Four years ago Corus were fined £1.3 million, with £1.7 million costs, for killing three workers at Port Talbot. As the deaths have continued Martin feels campaigns for new laws on Corporate Manslaughter, whereby senior directors would be held accountable for workplace deaths “should be backed.” With the Tories in power, and already attacking existing health and safety laws, it may be sometime before this is put into effect.
Meanwhile Martin is determined to up the fight for improved safety. He wants Tata to improve its management safety training, has helped establish a joint safety site committee with the GMB union and wants no safety rep to be left isolated and without support.
“We have lost a battle with the two lads deaths, but we can only really mark their passing by ensuring we organise to protect the living. That means getting more members to come forward as safety reps. This is most definitely not a time to throw in the towel.”
Established in 1977, under section 15 of the 1974 HASAWA, safety reps appointed from recognised unions have a right to investigate potential hazards, dangerous occurrences and accidents, carry out workplace inspections, make representations to the employer on health and safety matters and to receive information and represent employees at workplace consultation meetings with heath and safety inspectors.
Where at least two safety reps request a safety committee be established the employer must do so within three months. They have a legal right to paid time off for performing their functions and to undergo relevant training.
“The training the union provides is a big help” says Alan “as it varies from basic safety right through to more specialist industry based courses. As well as learning how to do inspections you find out about hidden hazards and begin understanding the need for procedures to ensure no one is injured at work or suffer from using a dangerous substance. The courses give you confidence about how to approach management with a problem. Safety reps protect people. Figures show that workplaces where there is one are safer.”
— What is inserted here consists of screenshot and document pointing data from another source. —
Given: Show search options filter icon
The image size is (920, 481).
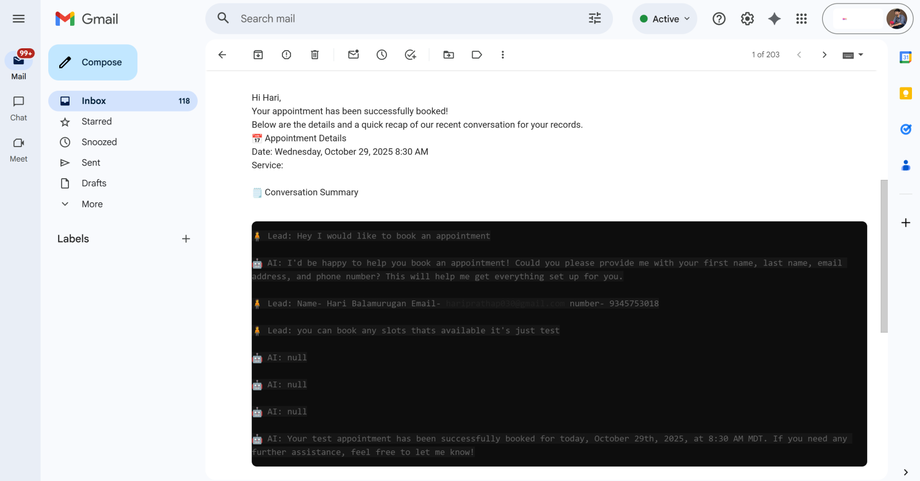Looking at the screenshot, I should (x=595, y=19).
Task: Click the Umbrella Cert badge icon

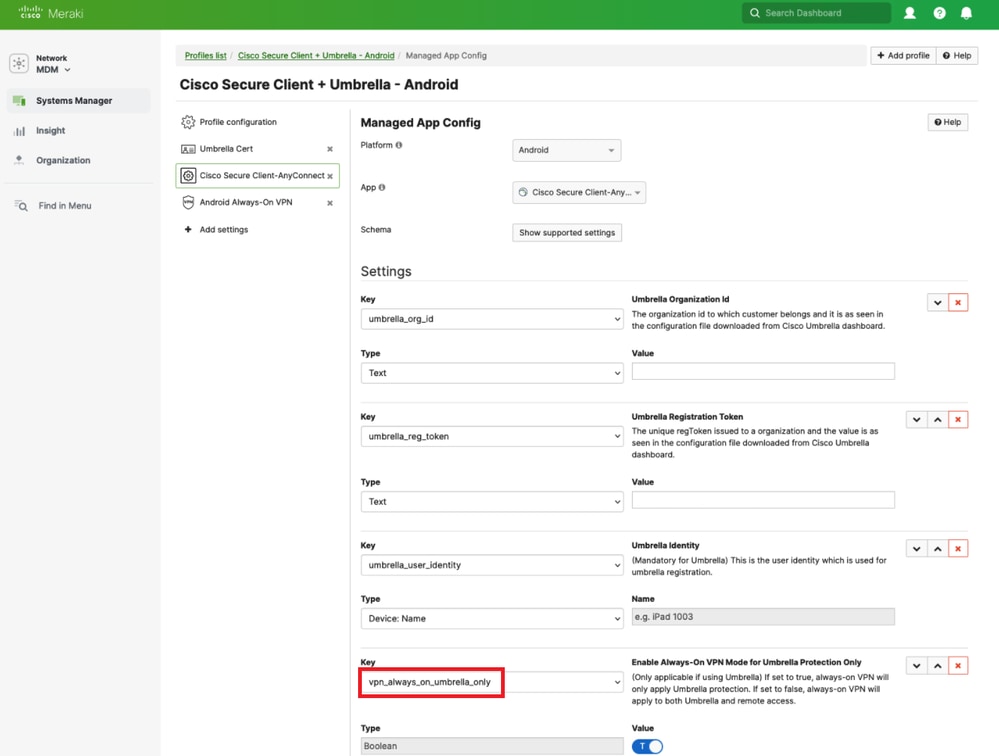Action: tap(188, 148)
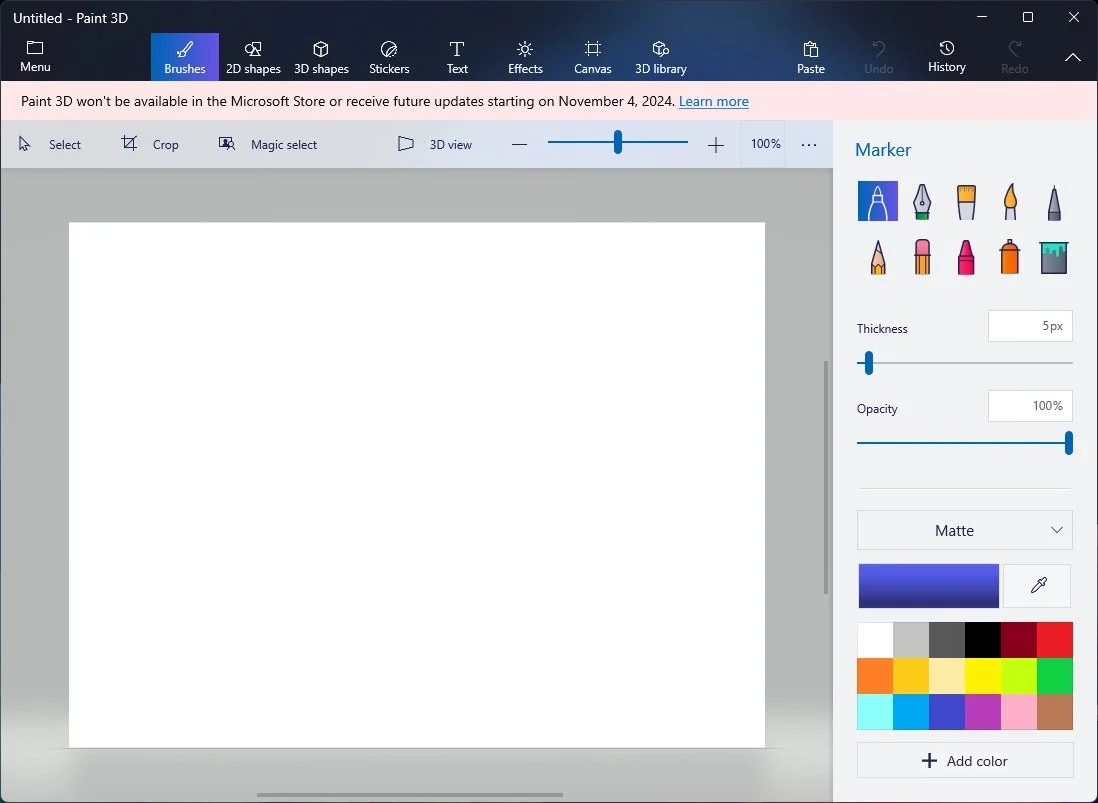Expand the Menu panel
Image resolution: width=1098 pixels, height=803 pixels.
click(35, 56)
A point proved by researchers in 1995 who discovered manufacturing establishments with trade union health and safety committees had half the injury rate of non-union workplaces. Findings that were supported by a 2007 government paper on the “union safety effect” estimating safety reps annually prevent between 8,000 and 13,000 workplace accidents.
“Anyone who gets the chance to become a safety rep should take it. The union will get you started and you will be doing yourself and your work colleagues a favour,” said Alan Bayliss.